GIVEN RECORDS:
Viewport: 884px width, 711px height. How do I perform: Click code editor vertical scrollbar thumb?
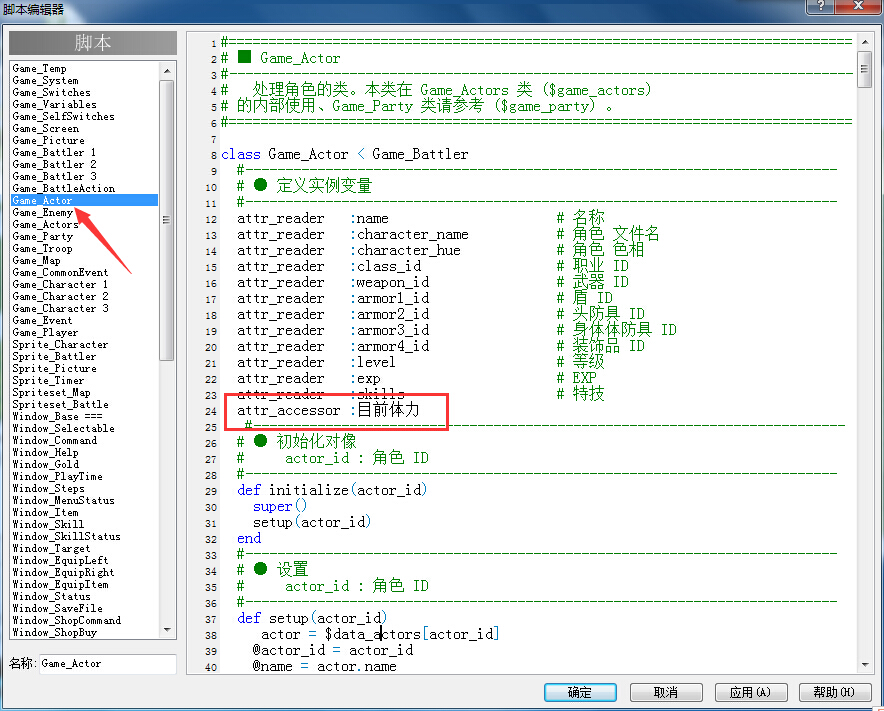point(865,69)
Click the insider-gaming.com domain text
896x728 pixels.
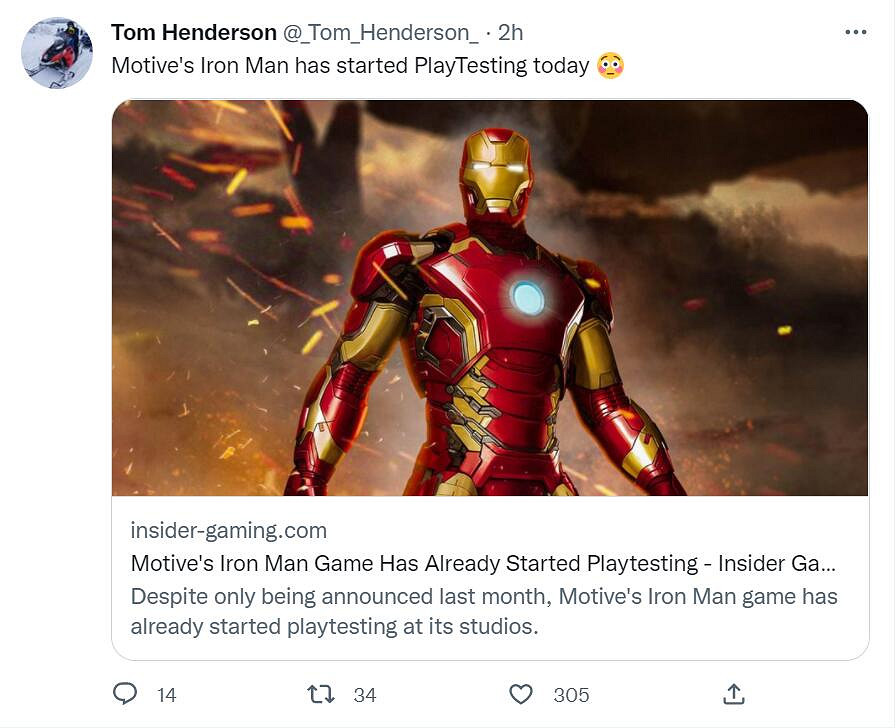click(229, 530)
...
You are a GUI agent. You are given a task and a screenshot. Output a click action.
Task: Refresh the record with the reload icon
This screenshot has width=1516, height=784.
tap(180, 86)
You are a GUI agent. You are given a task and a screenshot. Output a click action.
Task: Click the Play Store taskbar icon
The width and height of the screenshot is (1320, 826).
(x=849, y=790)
==
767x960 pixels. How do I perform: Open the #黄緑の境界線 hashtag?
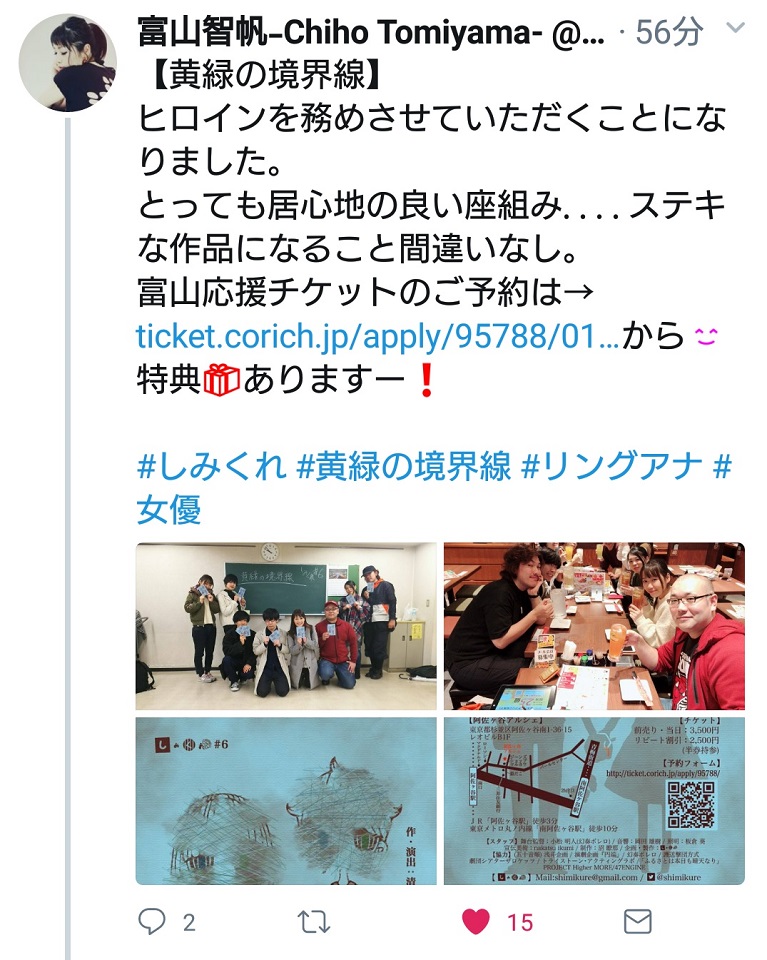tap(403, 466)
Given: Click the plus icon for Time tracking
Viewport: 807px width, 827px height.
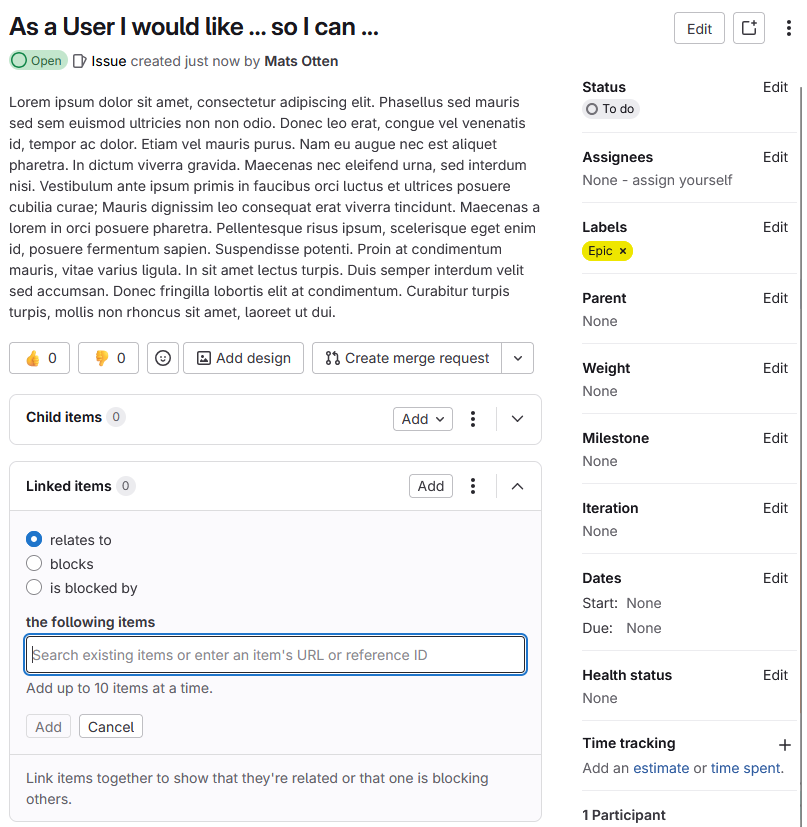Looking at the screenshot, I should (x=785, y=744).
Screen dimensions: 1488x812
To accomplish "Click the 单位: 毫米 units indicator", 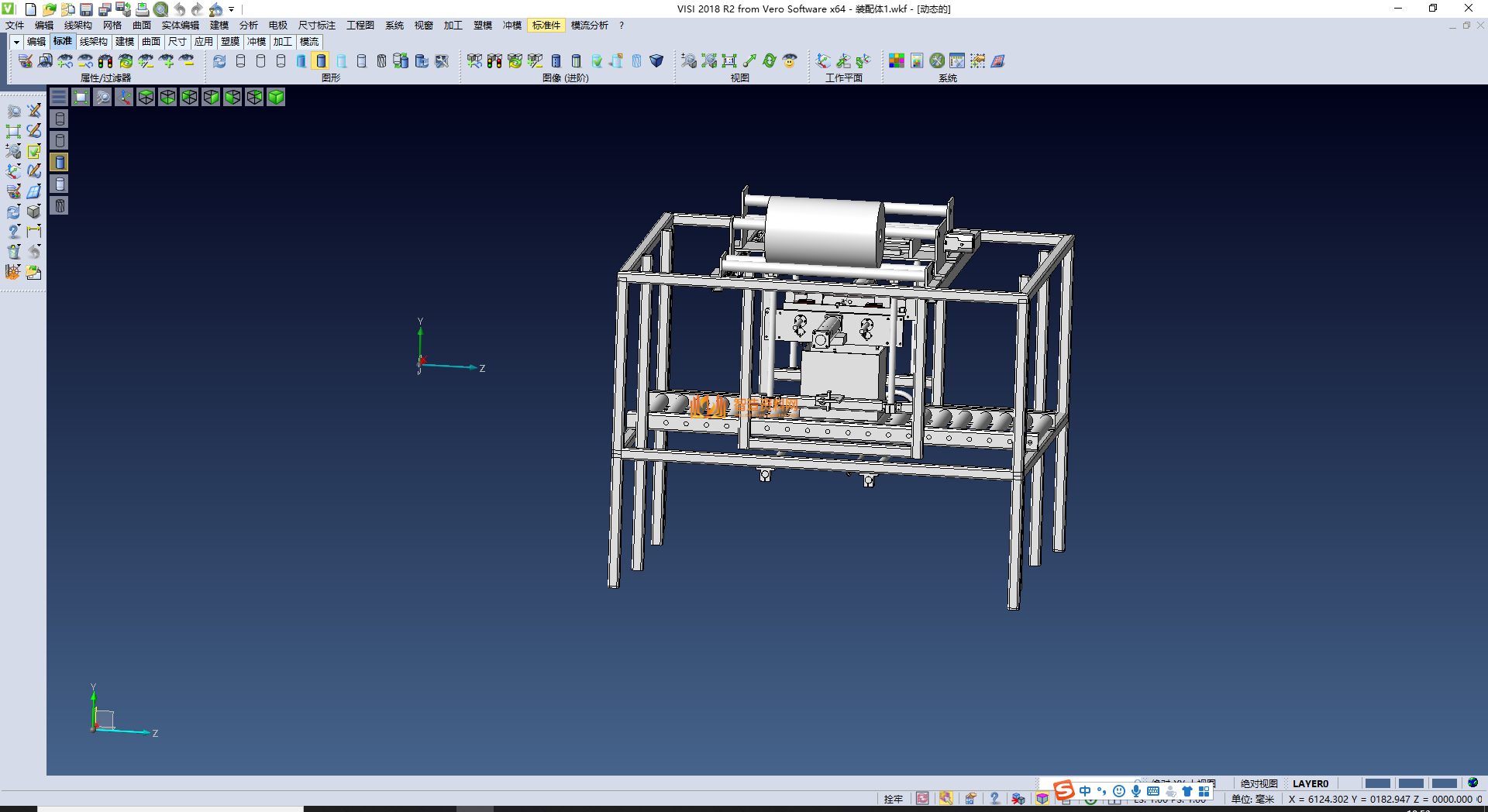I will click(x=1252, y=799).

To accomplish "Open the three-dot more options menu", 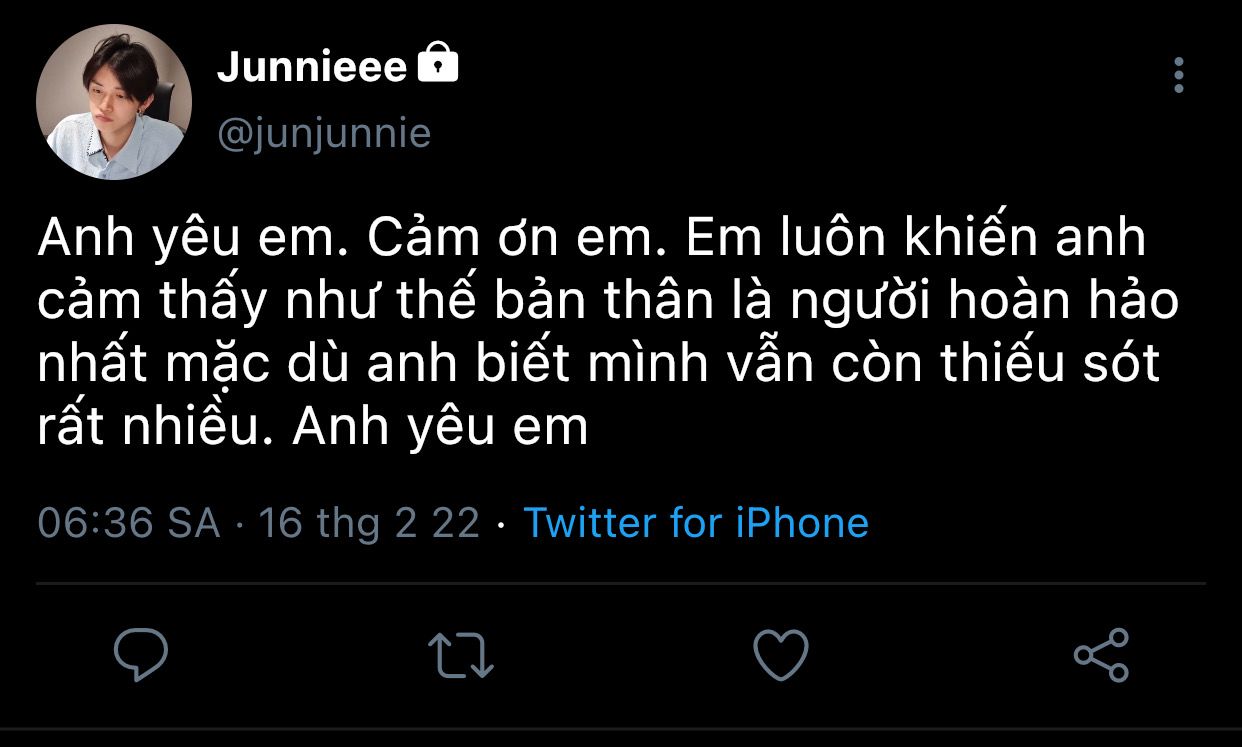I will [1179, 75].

WHAT IS BEING ASKED:
To answer, copy each line from the material above that has the word "icon".

ANSWER TO THE PROBLEM:
Task: Refresh the record with the reload icon
Task: Click the Play Store taskbar icon
Given: Click the plus icon for Time tracking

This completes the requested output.